Por Julio Cèsar Osorio

EN BARAHONA, (República Dominicana), lunes, 06 abril 2026.-- La provincia de Barahona posee una riqueza patrimonial excepcional que se expresa en tres grandes dimensiones: el patrimonio natural y paisajístico, el patrimonio arqueológico y etnológico, y el patrimonio arquitectónico e histórico. Estos elementos no solo configuran su esencia e identidad como territorio, sino que constituyen la base de una memoria colectiva que da sentido a la vida cotidiana de sus habitantes y orienta su proyección hacia el futuro. En este contexto, conservar y poner en valor estos recursos culturales no es únicamente una tarea institucional, sino un compromiso compartido que fortalece el arraigo y la identidad local.

El patrimonio, lejos de limitarse a una representación del pasado, actúa como un motor activo de participación ciudadana y colaboración cívica. A través de su reconocimiento y valorización, se construye un profundo sentido de pertenencia que conecta a las generaciones, fomenta la corresponsabilidad social y contribuye al bienestar colectivo. En Barahona, estos atributos se reflejan en la mejora de la calidad de vida, el fortalecimiento de la convivencia social e intergeneracional, y la consolidación de una cohesión social cada vez más necesaria en contextos de transformación.

A esto se suma el valor simbólico y material de elementos únicos como el larimar, piedra nacional de la República Dominicana, que no solo representa un emblema de identidad y orgullo colectivo, sino que también posiciona a la provincia dentro de un imaginario cultural y turístico de alcance nacional e internacional. Este tipo de riqueza impulsa una visión de desarrollo basada en la sostenibilidad ambiental y la resiliencia urbana, aspectos fundamentales para el crecimiento ordenado del territorio.

En la actualidad, Barahona atraviesa un momento determinante en su historia reciente, impulsado por importantes inversiones del Gobierno central encabezado por el presidente Luis Abinader. Proyectos como el desarrollo turístico de Cabo Rojo en Pedernales, la construcción del puerto turístico de Barahona, la renovación del borde costero del malecón y la implementación de la Escuela Hotel Guarocuya están configurando un nuevo escenario económico y social, caracterizado por un incremento significativo del flujo de visitantes y nuevas dinámicas territoriales.

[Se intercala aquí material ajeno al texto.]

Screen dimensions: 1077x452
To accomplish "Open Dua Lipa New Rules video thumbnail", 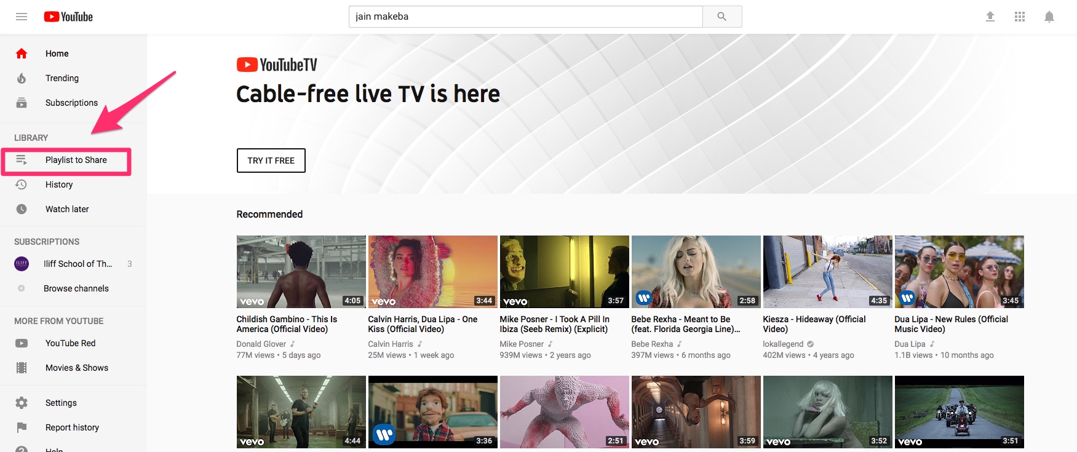I will [959, 271].
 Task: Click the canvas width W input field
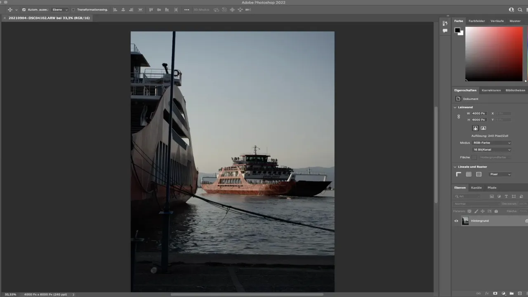pos(479,113)
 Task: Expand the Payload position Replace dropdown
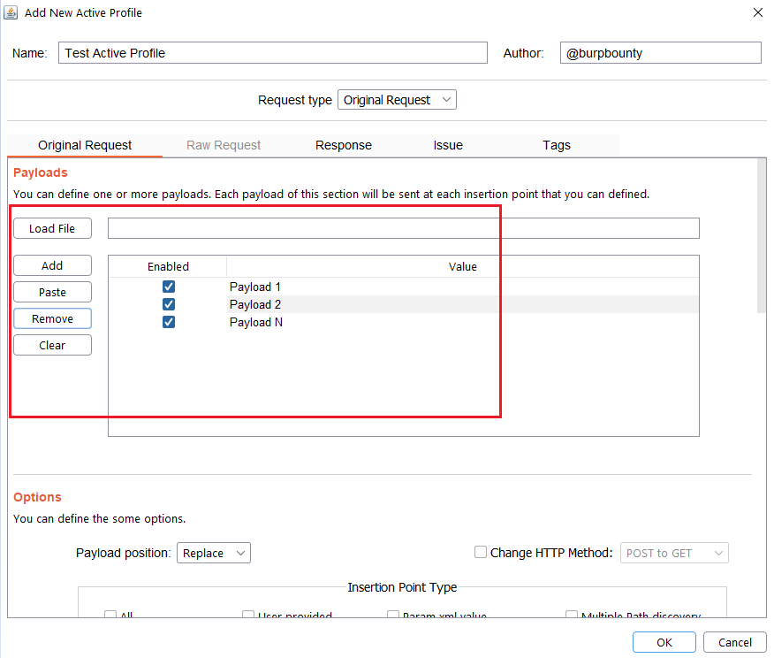click(214, 553)
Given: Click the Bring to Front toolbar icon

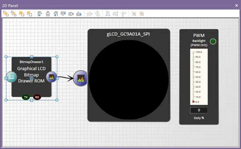Looking at the screenshot, I should click(x=6, y=14).
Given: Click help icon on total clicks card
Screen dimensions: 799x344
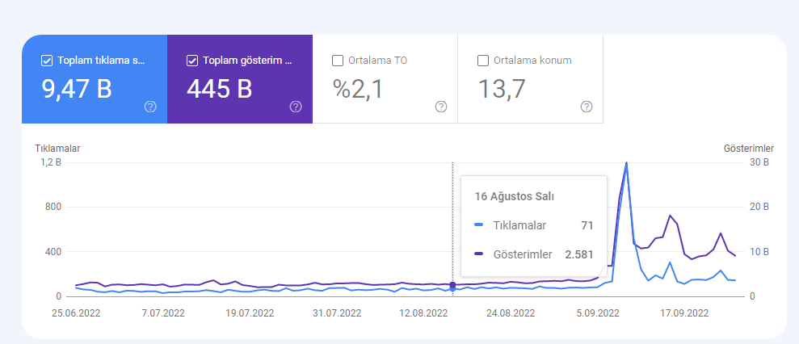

Este contexto representa una oportunidad estratégica única para reforzar la protección, conservación y puesta en valor del patrimonio cultural, especialmente considerando que Barahona es la única ciudad del país que cuenta con dos centros patrimoniales tan cercanos: el centro patrimonial hispánico, ubicado en el corazón de la ciudad, y el centro patrimonial anglosajón, representado por el Batey Central o Villa Central. Esta singularidad no solo enriquece su diversidad cultural, sino que constituye un activo diferenciador de alto valor en términos turísticos y urbanos.

EL AUTOR es arquitecto y reside en Barahona

Director Ejecutivo del Plan Estratégico de Barahona (PLANBA)

Por ello, la protección del patrimonio debe sustentarse en un marco legal sólido y en una conciencia social activa, donde autoridades y ciudadanía reconozcan su importancia como parte fundamental del convivir cotidiano. Preservar el patrimonio de Barahona no es únicamente conservar su historia, sino garantizar un desarrollo con identidad, equilibrio y sentido colectivo.